Kajari dan Ketua PN Jakarta Utara Diskriminasi ?

oleh -419 views
oleh
JAKARTA, HR – Kepala Kejaksaan Negeri (Kajari) Jakarta Utara Agung Komanindyo Dipo dan Ketua Pengadilan Negeri (PN) Jakarta Utara pertontonkan diskriminasi penegakan hukum di wilayahnya.
Hal itu terjadi pada sejumlah perkara yang ditangani Kejaksaan dan PN Jakarta Utara.

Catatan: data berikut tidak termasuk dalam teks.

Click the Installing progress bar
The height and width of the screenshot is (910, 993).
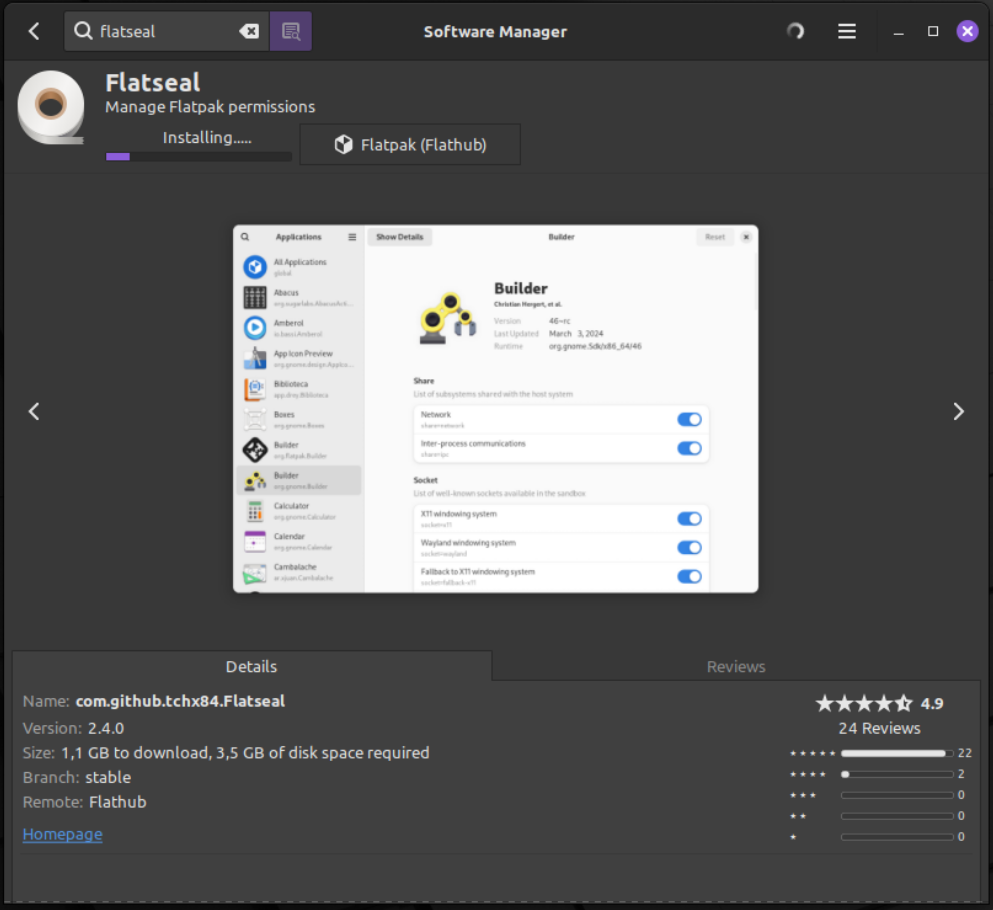pos(199,156)
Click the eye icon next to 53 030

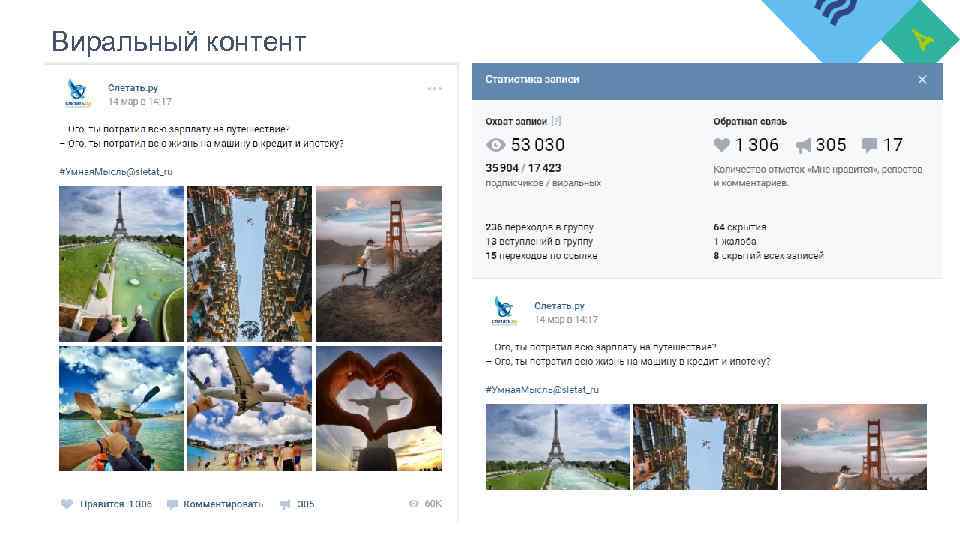tap(495, 145)
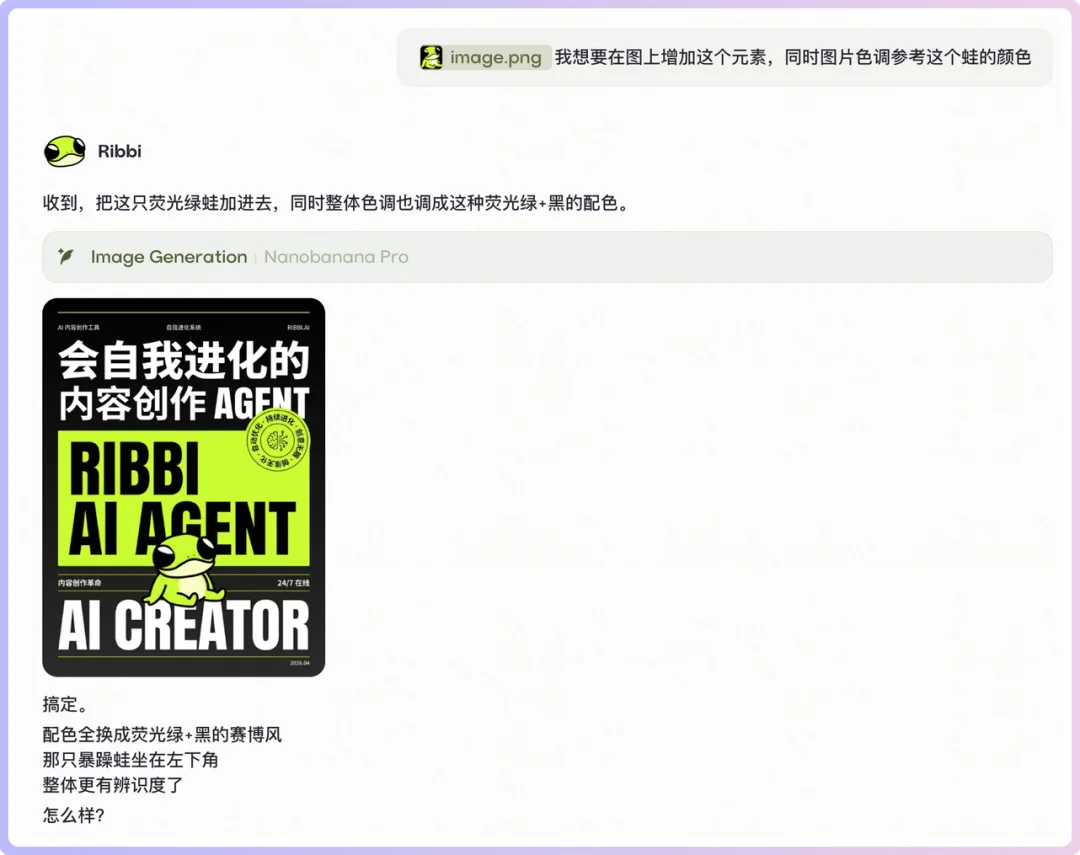Click the 会自我进化的 headline on the poster
This screenshot has width=1080, height=855.
point(183,360)
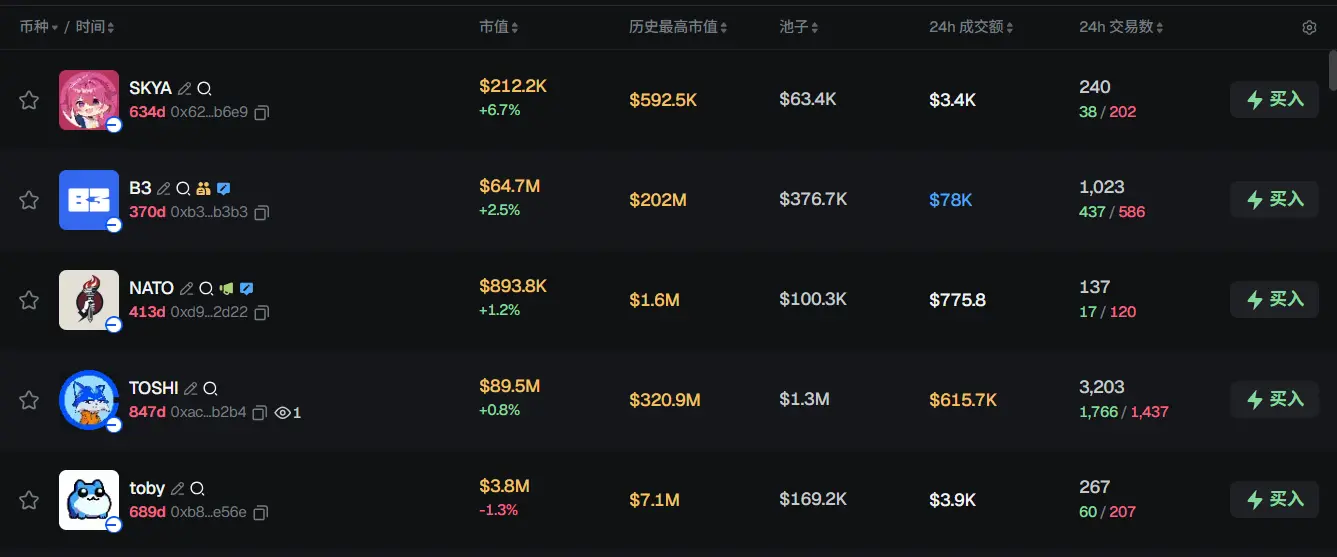Open the NATO token thumbnail
This screenshot has width=1337, height=557.
pyautogui.click(x=88, y=299)
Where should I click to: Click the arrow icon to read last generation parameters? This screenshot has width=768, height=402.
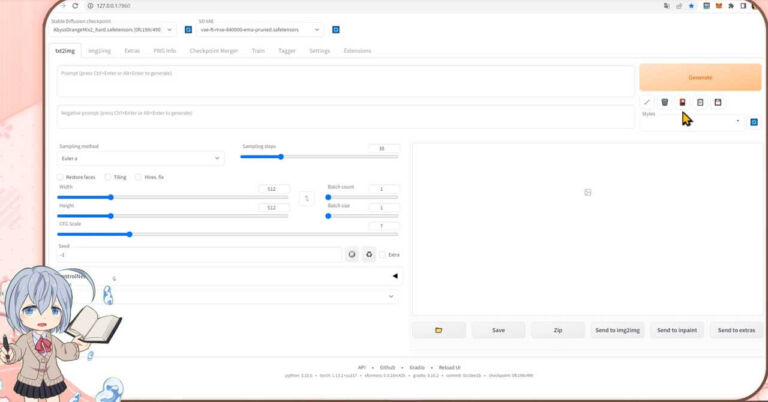point(647,102)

Diantaranya, kasus pelanggaran Pasal 44 ayat (4) UU No 23 Tahun 2004 tentang Penghapusan Kekerasan Dalam Rumah Tangga (KDRT).
Dihadapan Ketua Majelis Hakim Slamet Suripto anggota majelis Imade Sukadana, Houtman L Tobing dengan JPU Melda Siagian menjatuhkan tuntutan 4 bulan pidana penjara terhadap terdakwa Tanato dan tidak melakukan penahanan.

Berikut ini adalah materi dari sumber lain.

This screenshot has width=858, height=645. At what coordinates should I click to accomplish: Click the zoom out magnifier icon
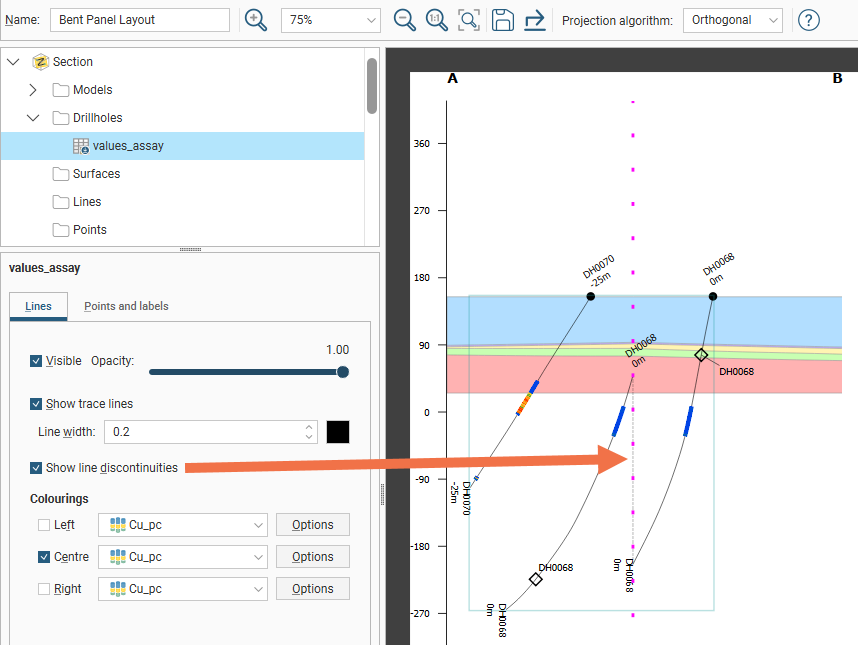(404, 20)
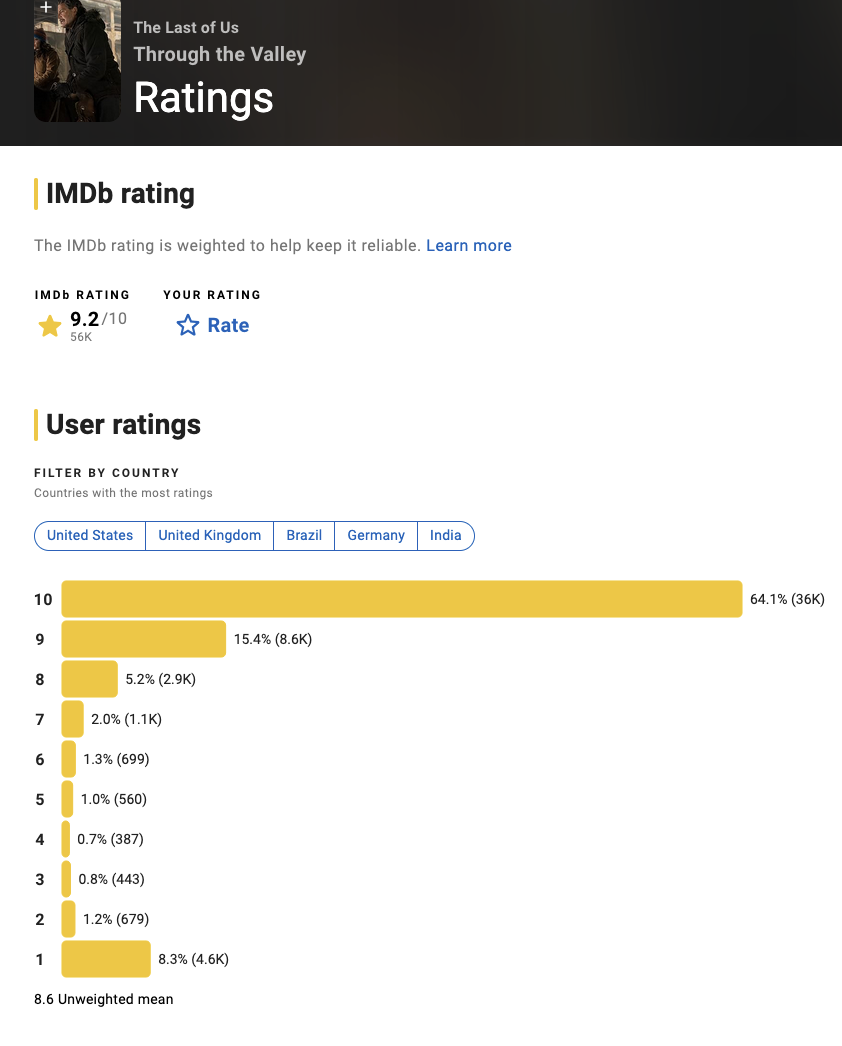
Task: Select the Germany country filter
Action: click(x=376, y=536)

Dihadapan Ketua Majelis Hakim Pinta Uli Beru Tarigan, JPU Toto Ardiyanto menjatuhkan tuntutan 4 bulan pidana penjara terhadap terdakwa Johannes Aritonang dan terdakwa sudah ditahan sejak dari penyidik.

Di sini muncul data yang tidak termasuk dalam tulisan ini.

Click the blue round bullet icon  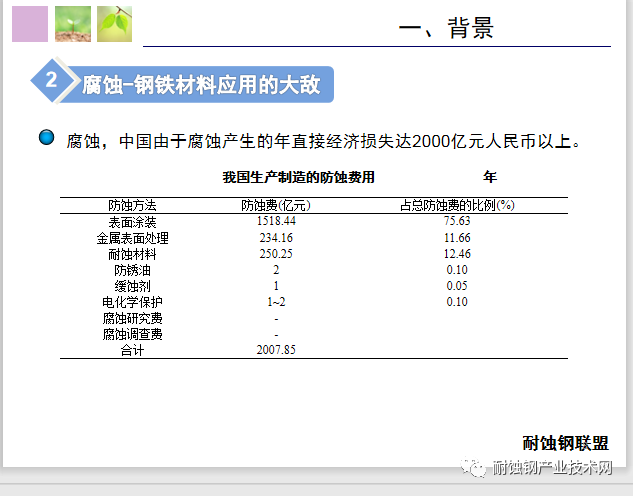coord(47,138)
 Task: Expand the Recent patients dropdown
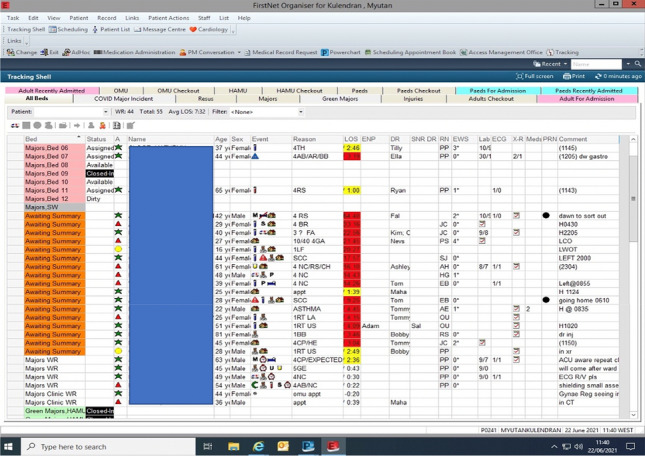[552, 64]
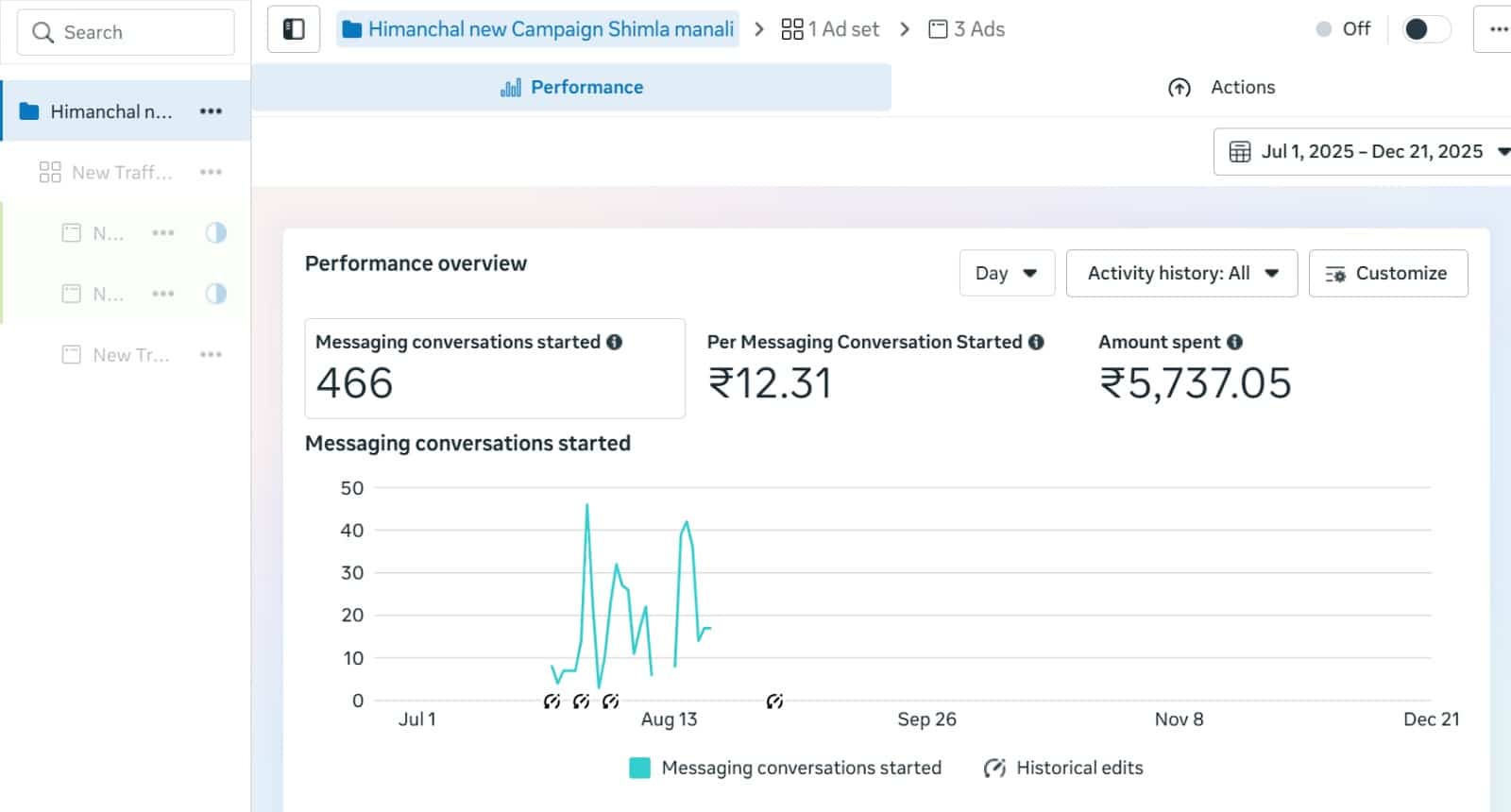Click the top-right more options ellipsis
The image size is (1511, 812).
tap(1498, 29)
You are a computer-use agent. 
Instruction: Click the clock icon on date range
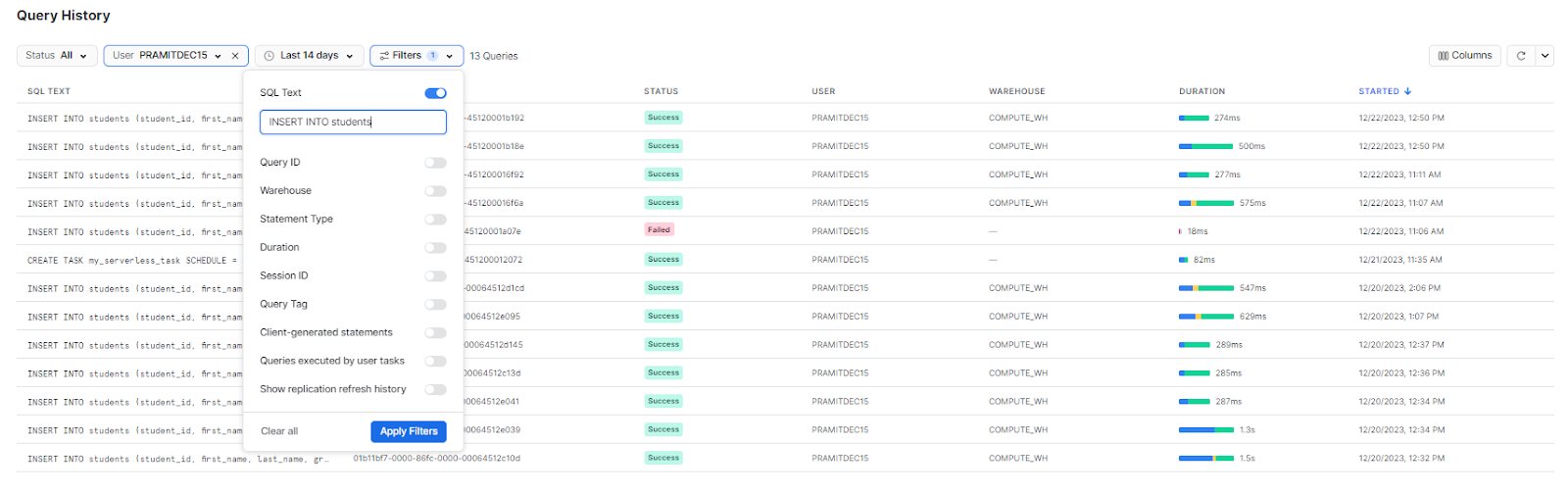(270, 56)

Padahal, dari hasil Visum et-revertum kedua terdakwa, sama “cidera tersebut tidak menimbulkan penyakit atau halangan untuk dalam menjalankan pekerjaan jabatan/pencarian” sebagaimana bunyi Pasal 44 ayat (4) UU No 23 Tahun 2004 tentang Penghapusan KDRT.
Dari pengamatan HR, kasus Johannes Aritonang ini cukup unik. Pasalnya, ancaman pidana hanya 4 bulan penjara, tetapi JPU dan majelis ngotot tetap menahan terdakwa dalam tahanan penjara.
Padahal, kuasa hukum terdakwa sudah mengajukan surat pengalihan penahanan baik itu dari terdakwa dan dari permohonan dari RS Cipto Mangunkusumo tempat Johannes bekerja dengan alasan “RSCM sangat membutuhkan tenaga kesehatan untuk melayani kesehatan masyarakat” tetapi itu tidak dikabulkan, bahkan sampai terdakwa divonis 4 bulan penjara, Selasa (16/08/16) terdakwa tetap ditahan.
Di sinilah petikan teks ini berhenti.